Un tranvía, un balcón, y sobre todo el miedo. A Bernardo Jerochim se le amontonan los recuerdos de su corta infancia, amputada cuando su familia tuvo que huir de la Berlín nazi en 1938. Sesenta y ocho años después, el ya famoso lustrabotas de la city porteña regresó a su ciudad natal invitado por el gobierno regional berlinés. No es solamente una vuelta al barrio donde pasó los primeros diez años de su vida, también es la primera vez que puede volver a llamarse alemán con todas las de la ley.
Sesenta y ocho años después, el ya famoso lustrabotas de la city porteña regresó a su ciudad natal invitado por el gobierno regional berlinés. No es solamente una vuelta al barrio donde pasó los primeros diez años de su vida, también es la primera vez que puede volver a llamarse alemán con todas las de la ley.
”Hier ist mein Pass, gucken Sie mal” —”Acá tengo el pasaporte, mire”—, muestra Bernardo hablando en un alemán instintivo y orgulloso, que no terminó de olvidar del todo en las siete décadas de vida en la Argentina.
El ”señor Jerochim”, como hoy lo llaman en Alemania, se convirtió en apátrida por una ley del año 1941 que les quitó la ciudadanía alemana a todos los judíos. Jerochim sólo la pudo recuperar recién ahora, a los 78 años de edad, y gracias a las gestiones del abogado Alejandro Candioti y de Baruj Tenenbaum, miembro de la Fundación Raoul Wallenberg.
”Y… feo tengo mucho para recordar”, comenta Bernardo pensativo, emocionado. ”Tuvimos mucho miedo. Miedo a las patotas que nos perseguían en la escuela, en la calle, en todos lados. Y miedo cuando golpeaban a la puerta y no sabíamos quién era…”, explica con la serenidad única del sobreviviente.
El sol pega fuerte esta mañana en el barrio de Friedrichshain, en la esquina de la avenida Karl Marx y la Andreasstrasse, en la parte de Berlín que —después de la construcción del Muro— quedó del lado de la República Democrática Alemana.
Aquí nomás Bernardo Jerochim supo ser Bernhard, un chiquito que cantaba ”Kommt ein Vogel geflogen…” y esperaba a su madre con ansiedad, apostado en el balcón hasta verla bajar del tranvía de regreso a casa.
”Le gritaba y la saludaba desde la otra cuadra”, cuenta mientras observa que las calles ahora son más anchas, distintas.
El número 38 de la Andreasstrasse ya no existe, fue reemplazado por monoblocks de líneas rectas que fueron construidos en la Berlín Oriental durante la Guerra Fría.
Bernardo tampoco pudo encontrar la casa de la Belauerstrasse 13, en el barrio de Prenzlauer Berg, donde también vivió durante una época con su familia.

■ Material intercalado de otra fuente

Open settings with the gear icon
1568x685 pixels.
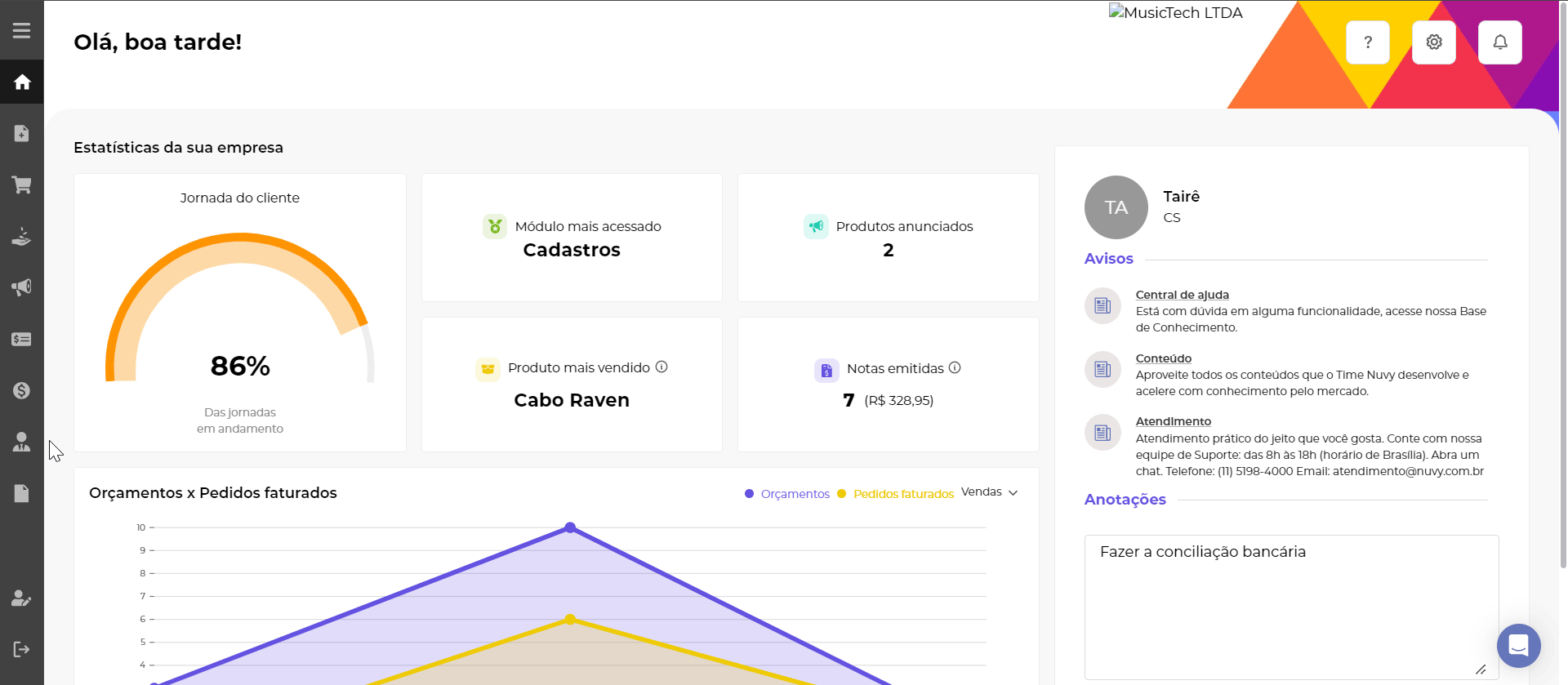(1434, 42)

Pero al llegar a la zona cree intuir aquella esquina y reconocer incluso el tranvía con el que iba hasta el Alexanderplatz a hacer las compras con su mamá.
”Ibamos a la tienda Tietz, que era como Gath y Chávez en Buenos Aires, ¿conoce?”, pregunta, y parece que volviera a saborear las salchichas con chucrut que convertían cada paseo de pibe en una verdadera fiesta.

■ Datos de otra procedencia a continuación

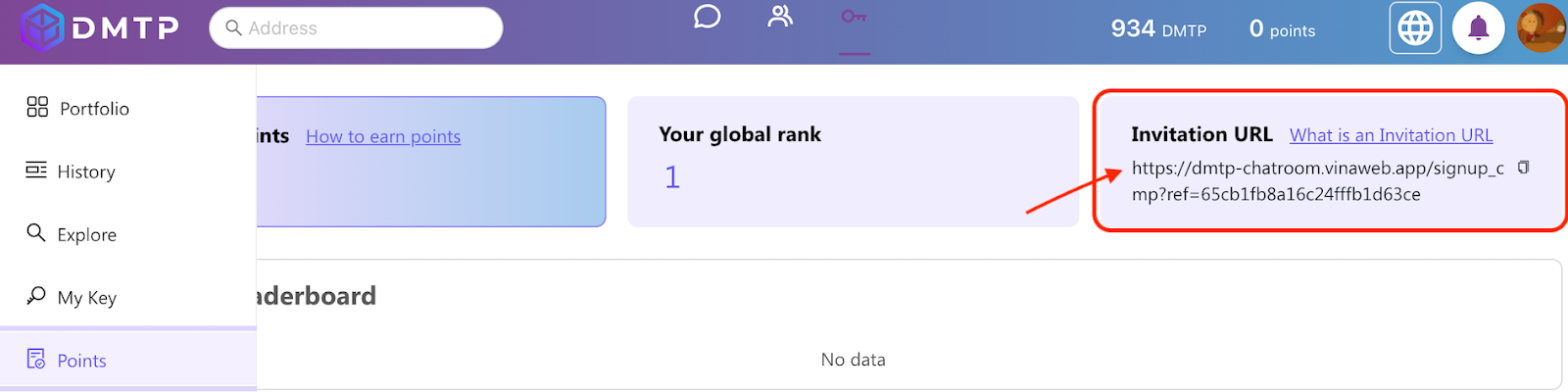Click the DMTP cube logo
This screenshot has width=1568, height=392.
(42, 27)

Quienes lo conocen del Cafetín Portofino lo verían extraño sacando fotos y declarándole su amor a Berlín en alemán. ”Du bist die schönste Stadt der Welt”, —Sos la ciudad más linda del mundo—, repite mirando por la ventanilla del coche de la pastora protestante Annemarie Werner, su guía y compañera durante los diez días que dura su visita de regreso a Alemania.

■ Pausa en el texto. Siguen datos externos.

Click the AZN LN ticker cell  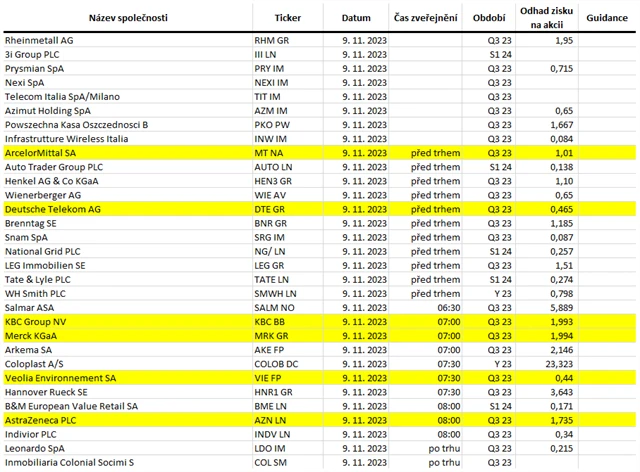[x=285, y=422]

”Me da vergüenza ser alemana cuando veo que, a pesar de la historia, en vez de dar la nacionalidad rápidamente se piden certificados y comprobantes de todo tipo a personas como él”, confesó Werner a Clarín.
”El Holocausto no se puede deshacer, pero al menos podemos ayudar a que los sobrevivientes no tengan todavía más dificultades de las que ya vivieron durante aquellos terribles años”, agregó.
Probablemente si no fuera por la Fundación Wallenberg, Bernardo hoy seguiría intentando en vano obtener la ciudadanía alemana de su padre, quien luchó en la Primera Guerra Mundial.
”Le daban explicaciones de orden burocrático”, comentó a Clarín Baruj Tenenbaum, fundador de la Fundación Wallenberg.
”El argumento por el que no se devuelve automáticamente la ciudadanía alemana a los judíos es que no se los quiere ofender, que se supuso que después de la Se gunda Guerra Mundial no la querían recibir”, explica Tenenbaum.
”Hitler era muy malo, eh…”, interrumpe con ligereza un inmigrante mozambiqueño, que se acerca a curiosear mientras Bernardo Jerochim posa para los fotos. Con esa espontaneidad tan argentina y tan rara en latitudes como ésta, el lustrabotas le cuenta de las persecuciones y humillaciones que pasó de niño.
”Mi hermano una vez se peleó con un chico en la escuela y llamaron a mi mamá. Cuando ella llegó al colegio saludó con un ‘buen día’. El director le contestó gritando: ‘acá no se dice buen día, se dice Heil Hitler’”.
La ”bronca” que Bernardo se llevó en su huida de la Alemania nazi (”no hables alemán”, le decía a su mamá Lotti) se fue desdibujando con el transcurrir de los años en la Argentina, donde se casó y tuvo tres hijos.
”Pero no voy a olvidar nada”, afirma levantando el dedo índice, seguro como nunca de sus palabras. El dolor es inmune al paso del tiempo, lo sabe —y lo siente— cada tanto, sobre todo cuando mira las fotos de sus tíos y primos asesinados, en especial la de su primita de cuatro años.
Esa memoria y esa conciencia de haber escapado son puro presente al visitar el ex campo de concentración de Sachsenhausen, muy cerca de Berlín, donde probablemente mataron a los hermanos de su madre.
”Mi papá nunca quería hablar de su vida en Alemania”, cuenta Cristina, sobrina de Bernardo e hija de Willy.
”Fue un capítulo que siempre se quiso olvidar”, agrega mientras ceba mate en una reunión familiar hecha especialmente para agasajar a Bernardo en Berlín.
Aquí viven, además de sobrinos y nietos, sus hermanas Helga y Yuli, las menores de los diez hermanos Jerochim. Werner, que también vivía en la capital alemana, murió hace sólo unos meses. Y Erwin, radicado en Israel, no pudo viajar a Alemania por problemas de salud.
”Todo lindo, todo color de rosa”, concluye Bernardo al pensar en los diez días de visita en Berlín. Después de tomarse un par de días de descanso, el lunes piensa volver a salir con el banquito y el cajón de lustre a recorrer como siempre las oficinas del centro de Buenos Aires.
Desde ahora lo hará con dos compañeros más: en el bolsillo el pasaporte alemán y en el alma la satisfacción de haber visto ”su” ciudad 68 años después.